Patrick Plunket, 7th Baron Plunket served this role for the Queen for many years. They were friends from childhood and he later served as her Deputy Master of the Household. Baron Plunket threw the Queen’s parties and curated interesting guest lists, introduced her to art, and was a trusted advisor until his death in 1975. Without him, Queen Elizabeth II would have had a much tougher time adapting to life as queen and keeping things light when times got too serious.
Keeping this in mind, how are your adult friendships going? Does your life look like those early-adult sitcoms with friends to help you through all your troubles or has this part of your life become neglected even before the pandemic? I thought I was alone in my loneliness, but a quick survey of my friends scattered around the world showed me it is quite common to have trouble making new friends and maintaining old ones while coping with all the adult demands on our time. But it is a key aspect of mental health and enjoying life. It is important to prioritize it and I certainly need to take my own advice on this issue.
Family
The closest friend a royal—or anyone – may have is their spouse, and getting this choice right is a key to anyone’s success. A trusted spouse who dedicates themselves to supporting the royal family member is an undoubted help.
The best spousal relationships are not just loving, they’re synergistic – they compensate each other. The Queen Mother helped introverted King George VI cope with his duties by compensating with her superior social skills and joie de vivre, among others. She led the shy king through crowds and reminded him to have fun when the stress was high. Without her by his side, the work of being king would have been immensely harder. And while the focus is usually on how she helped him, he also helped her, by, among other things, taking care of the aspects of life the Queen Mother found more difficult such as telling people no and managing the finances.
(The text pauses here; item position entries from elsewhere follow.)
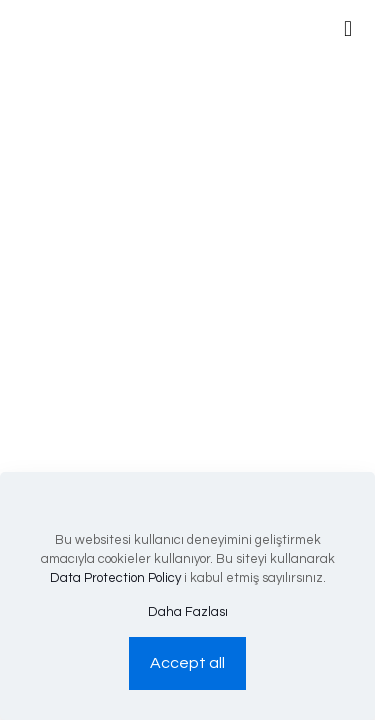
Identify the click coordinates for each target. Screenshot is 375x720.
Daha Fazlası (188, 612)
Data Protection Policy (115, 578)
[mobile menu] (348, 30)
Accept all (187, 663)
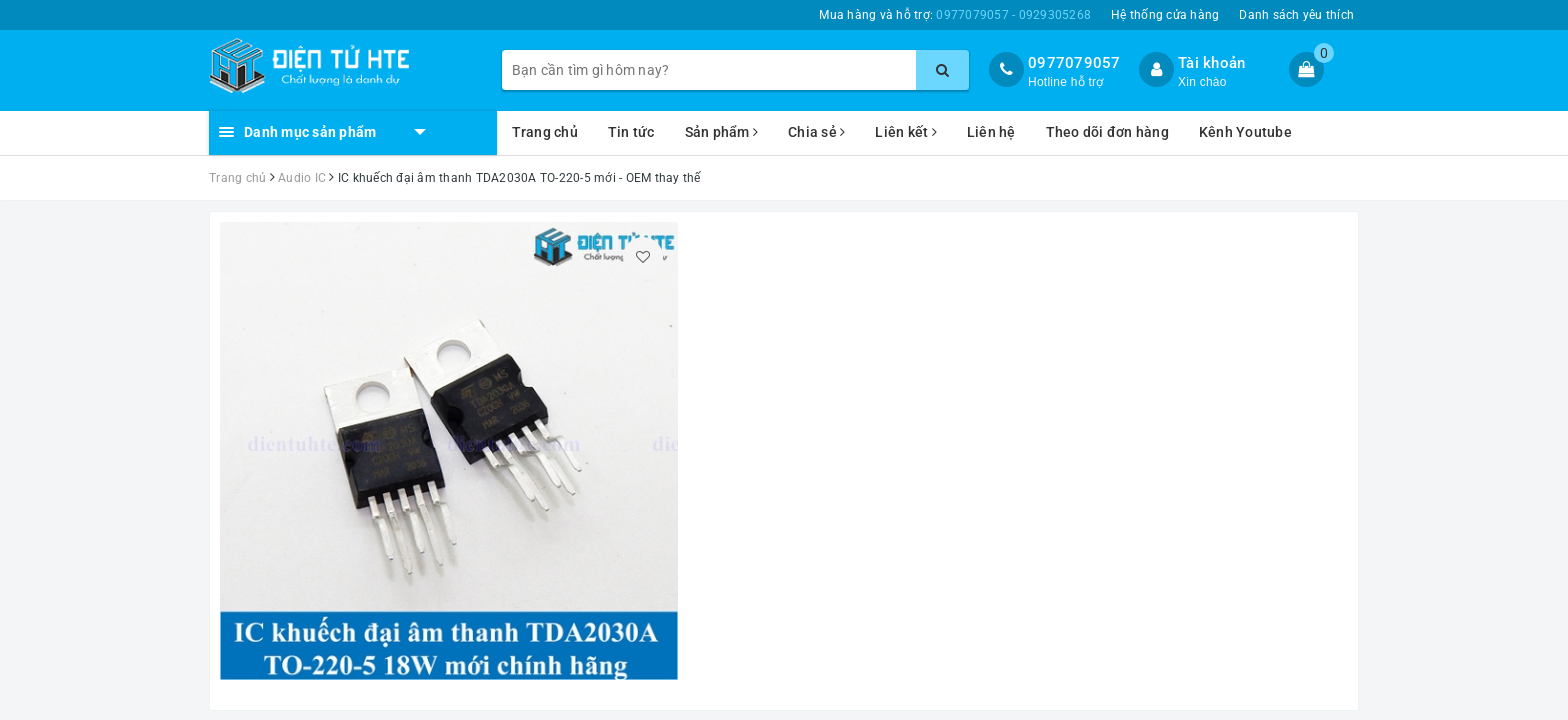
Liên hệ (991, 132)
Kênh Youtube (1245, 132)
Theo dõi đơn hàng (1107, 132)
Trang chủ (545, 132)
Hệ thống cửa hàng (1165, 15)
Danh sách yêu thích (1296, 15)
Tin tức (631, 132)
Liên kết (906, 132)
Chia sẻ (816, 132)
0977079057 (1074, 63)
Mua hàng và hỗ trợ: (955, 15)
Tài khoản (1211, 63)
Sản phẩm (722, 132)
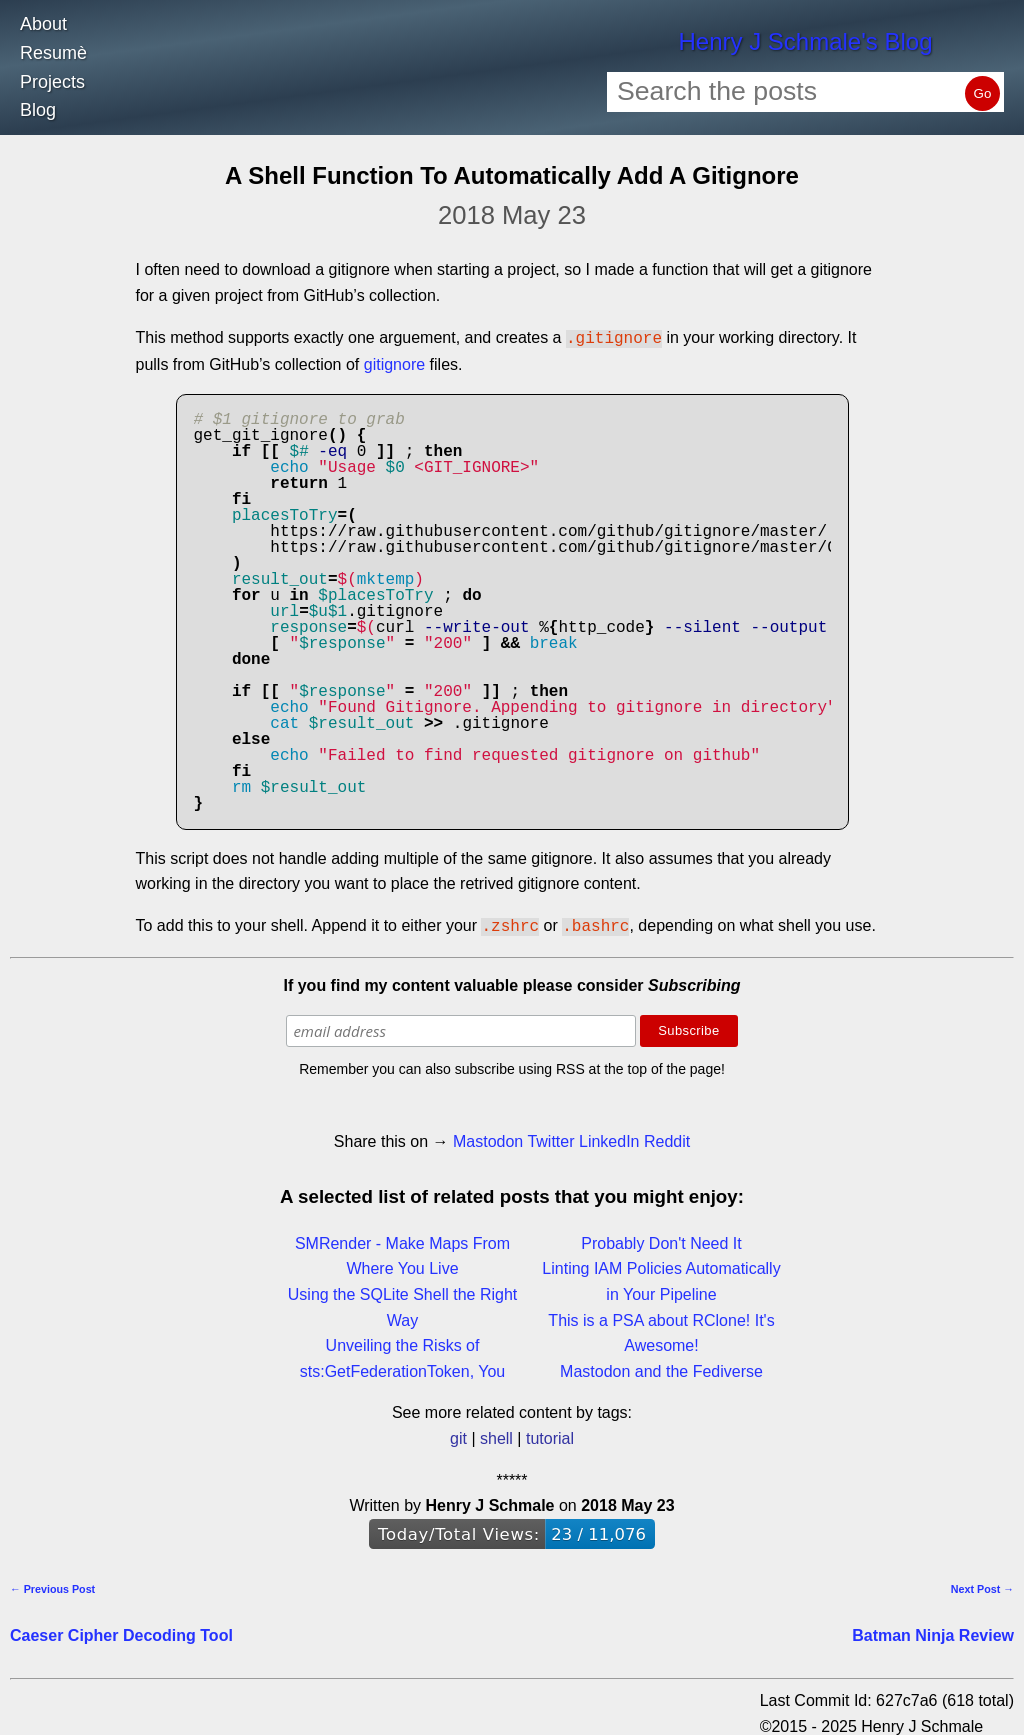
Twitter (550, 1137)
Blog (38, 110)
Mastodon (488, 1137)
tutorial (550, 1434)
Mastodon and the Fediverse (661, 1367)
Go (983, 93)
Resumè (53, 53)
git (458, 1434)
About (43, 24)
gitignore (394, 362)
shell (496, 1434)
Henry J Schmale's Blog (805, 41)
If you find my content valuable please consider (512, 981)
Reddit (667, 1137)
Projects (52, 82)
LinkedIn (609, 1137)
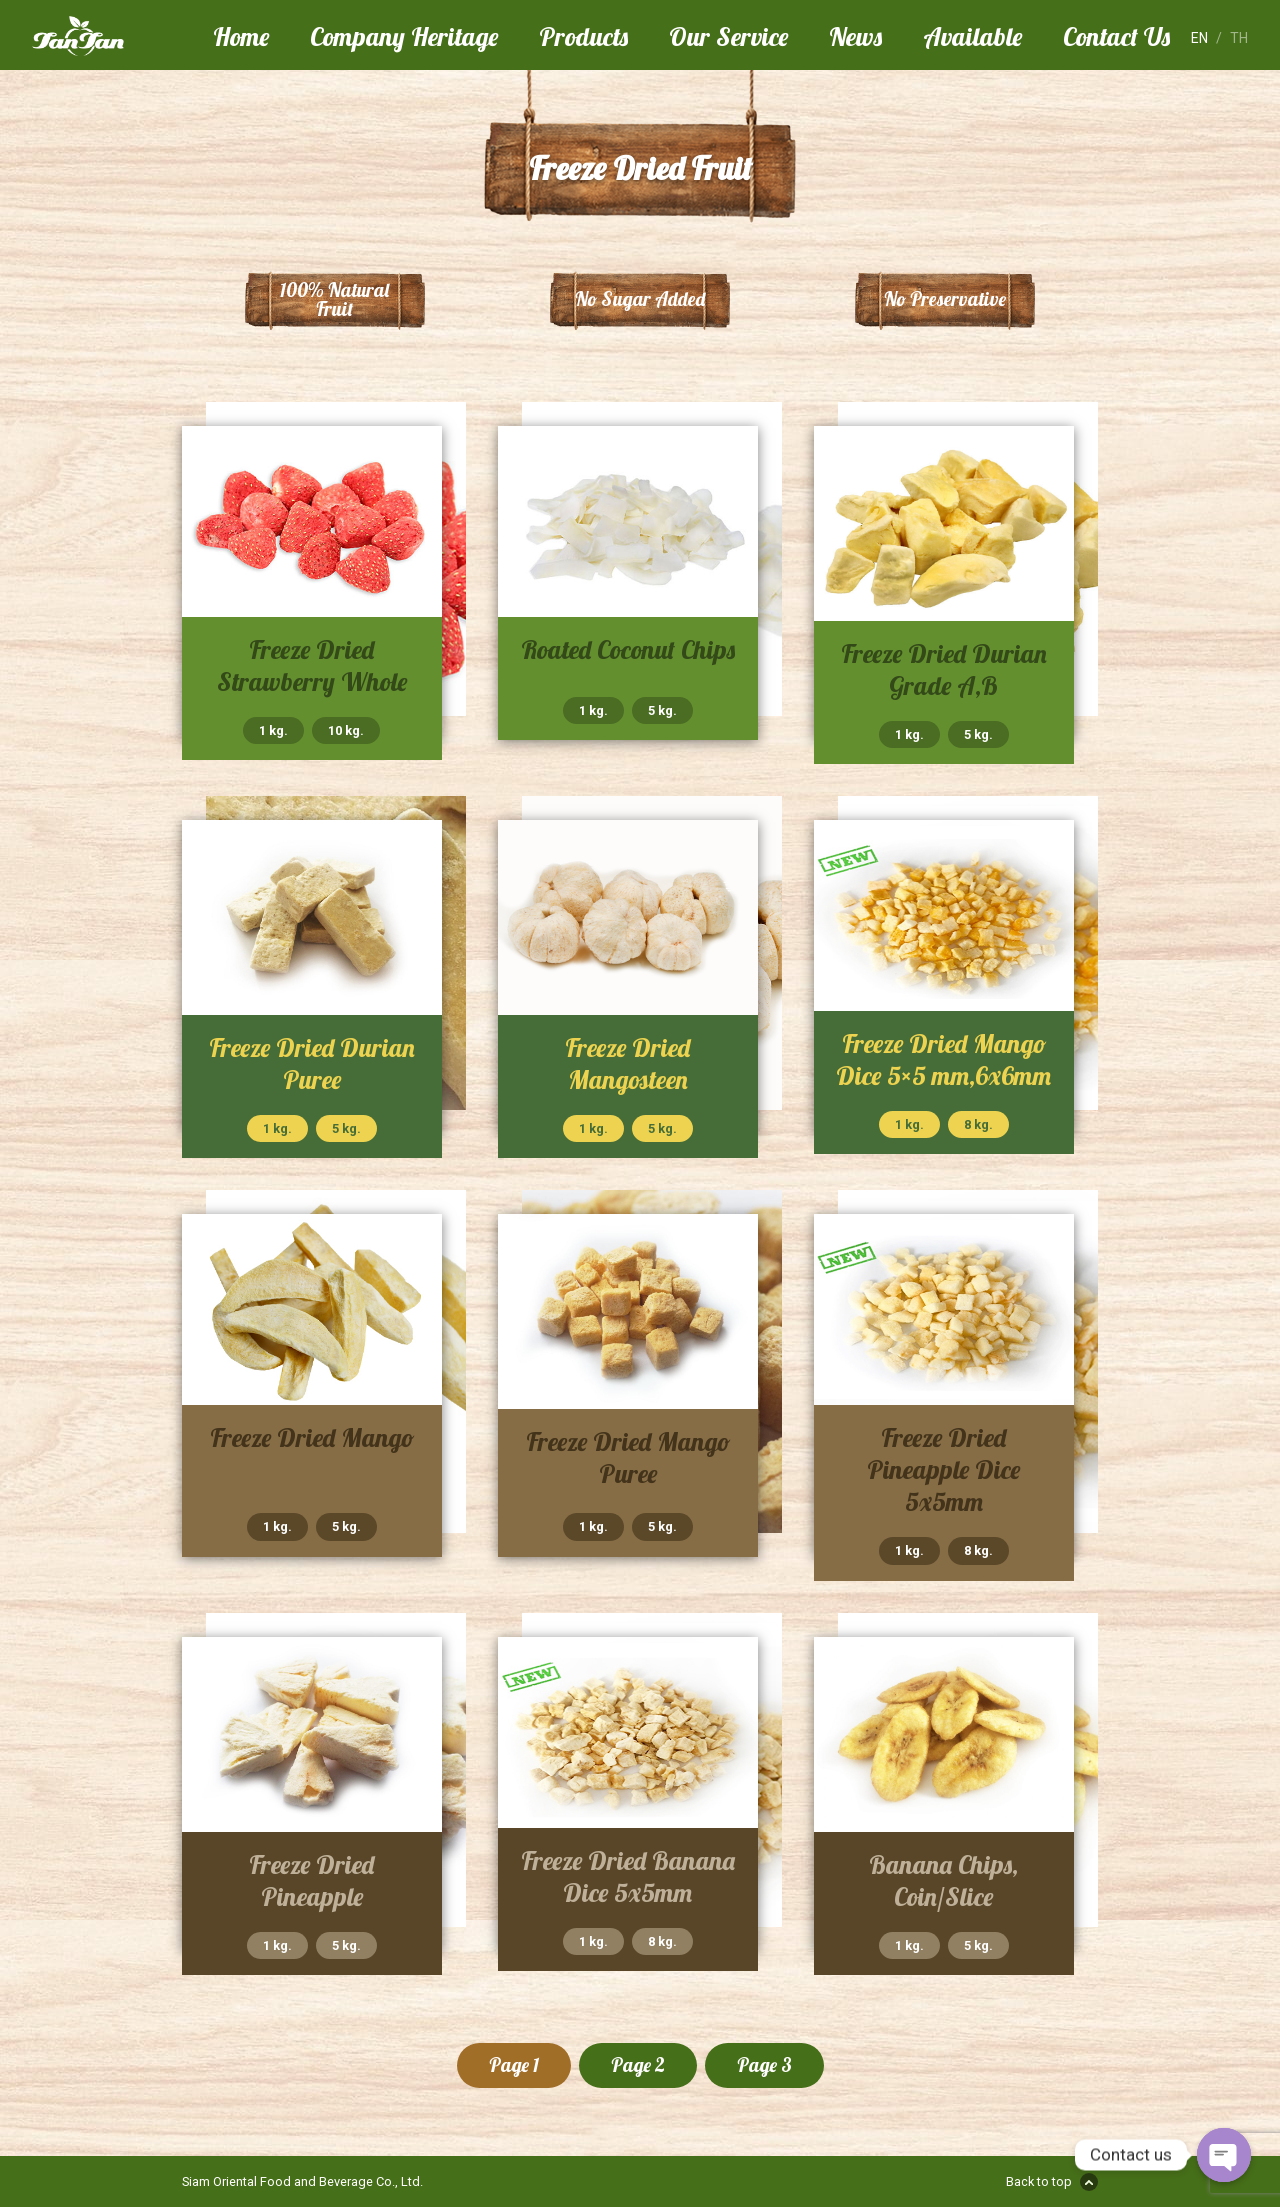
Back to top (1039, 2181)
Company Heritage (404, 36)
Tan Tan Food (112, 36)
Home (241, 36)
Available (972, 36)
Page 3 (764, 2065)
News (855, 36)
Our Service (728, 36)
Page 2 (638, 2065)
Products (583, 36)
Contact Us (1116, 36)
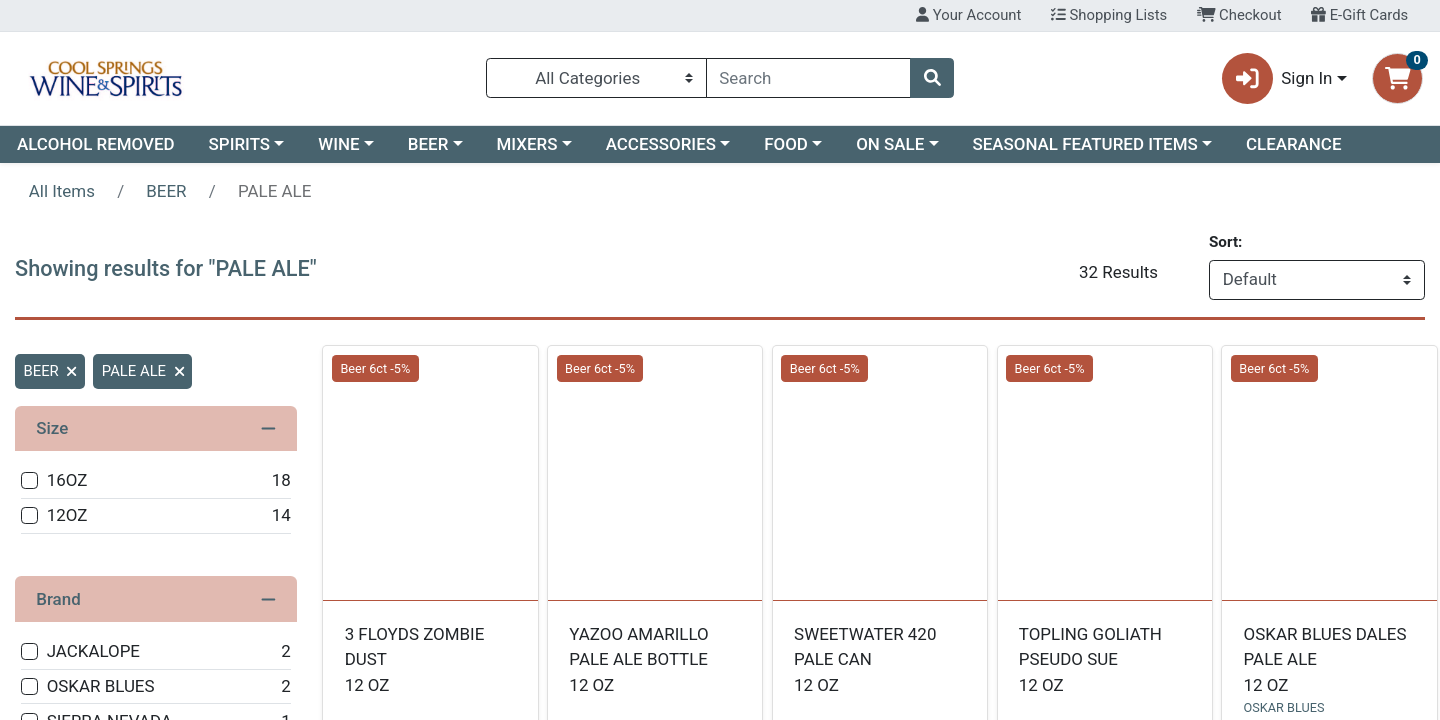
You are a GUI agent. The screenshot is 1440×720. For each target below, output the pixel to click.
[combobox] (808, 78)
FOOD (786, 144)
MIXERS (527, 144)
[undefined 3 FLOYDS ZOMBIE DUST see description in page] (430, 473)
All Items (62, 191)
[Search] (808, 78)
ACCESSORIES (661, 144)
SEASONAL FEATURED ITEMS (1084, 144)
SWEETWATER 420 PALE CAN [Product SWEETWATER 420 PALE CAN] (880, 661)
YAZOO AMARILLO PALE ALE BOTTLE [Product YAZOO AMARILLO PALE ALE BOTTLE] (655, 661)
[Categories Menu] (596, 78)
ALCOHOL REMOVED (96, 144)
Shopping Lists (1109, 15)
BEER (428, 144)
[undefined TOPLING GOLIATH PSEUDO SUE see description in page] (1104, 473)
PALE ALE (143, 371)
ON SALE (890, 144)
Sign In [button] (1277, 78)
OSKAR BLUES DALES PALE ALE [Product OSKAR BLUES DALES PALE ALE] (1330, 661)
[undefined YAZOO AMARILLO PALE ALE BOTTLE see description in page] (655, 473)
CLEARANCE (1294, 144)
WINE (338, 144)
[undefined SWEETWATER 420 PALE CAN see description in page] (880, 473)
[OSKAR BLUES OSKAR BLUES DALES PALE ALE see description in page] (1329, 473)
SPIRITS (240, 144)
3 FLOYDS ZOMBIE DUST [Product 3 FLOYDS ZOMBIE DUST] (431, 661)
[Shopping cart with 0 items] (1397, 78)
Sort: (1225, 242)
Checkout (1239, 15)
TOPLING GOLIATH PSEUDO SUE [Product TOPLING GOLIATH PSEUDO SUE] (1105, 661)
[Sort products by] (1317, 280)
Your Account (968, 15)
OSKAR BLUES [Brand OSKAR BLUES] (1284, 707)
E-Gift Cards (1359, 15)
Also, while Queen Elizabeth II has to be serious in public, the Duke of Edinburgh is famous for his witty, and often off-color, jokes to ease the stress of interactions on all parties.
If you haven’t married, but are planning on it, it is helpful to find a partner who wishes to live like you would like to live. While the Queen and the Duke of Edinburgh’s marriage has had its rocky patches like all do, one important key to success is that Queen Elizabeth II found a partner who was willing to live the way she is duty-bound to live. In their case, it took a lot of adaptation on the Duke’s part which hopefully doesn’t apply to you, but they had worked this out prior to their marriage and both had decided and agreed to the life they were going to lead. While one’s desires may change in life, it is helpful if you are both fond of the same mode of living.
If you currently have a spouse, hopefully you are partners in life who help strengthen each other’s weaknesses. If you don’t do this, perhaps some careful thought can highlight areas where you can. Perhaps, you are doing it already, more than you think. Part of the skill in this partnership is accepting the person you married and their weaknesses. This is not to excuse hurtful or harmful behavior as that should be addressed, but smaller things that might irk us. I, myself, can be quite shy in talking to strangers, even waiters or making phone calls, and while I am quite capable of doing it, my husband often steps forward to do it as he knows it makes me uncomfortable. These little ways of helping each other can ease the stresses of life.
The people we interact with on a daily basis, especially our family and friends, will help us tremendously in living a resilient life as long as we cultivate these relationships with care and identify when they need some extra tending. It is part of what brings the joy to life. Think how dreary the Queen’s duty would be without friends to help her relax and the Duke of Edinburgh by her side cracking jokes and reminding her of the lighter side of the world.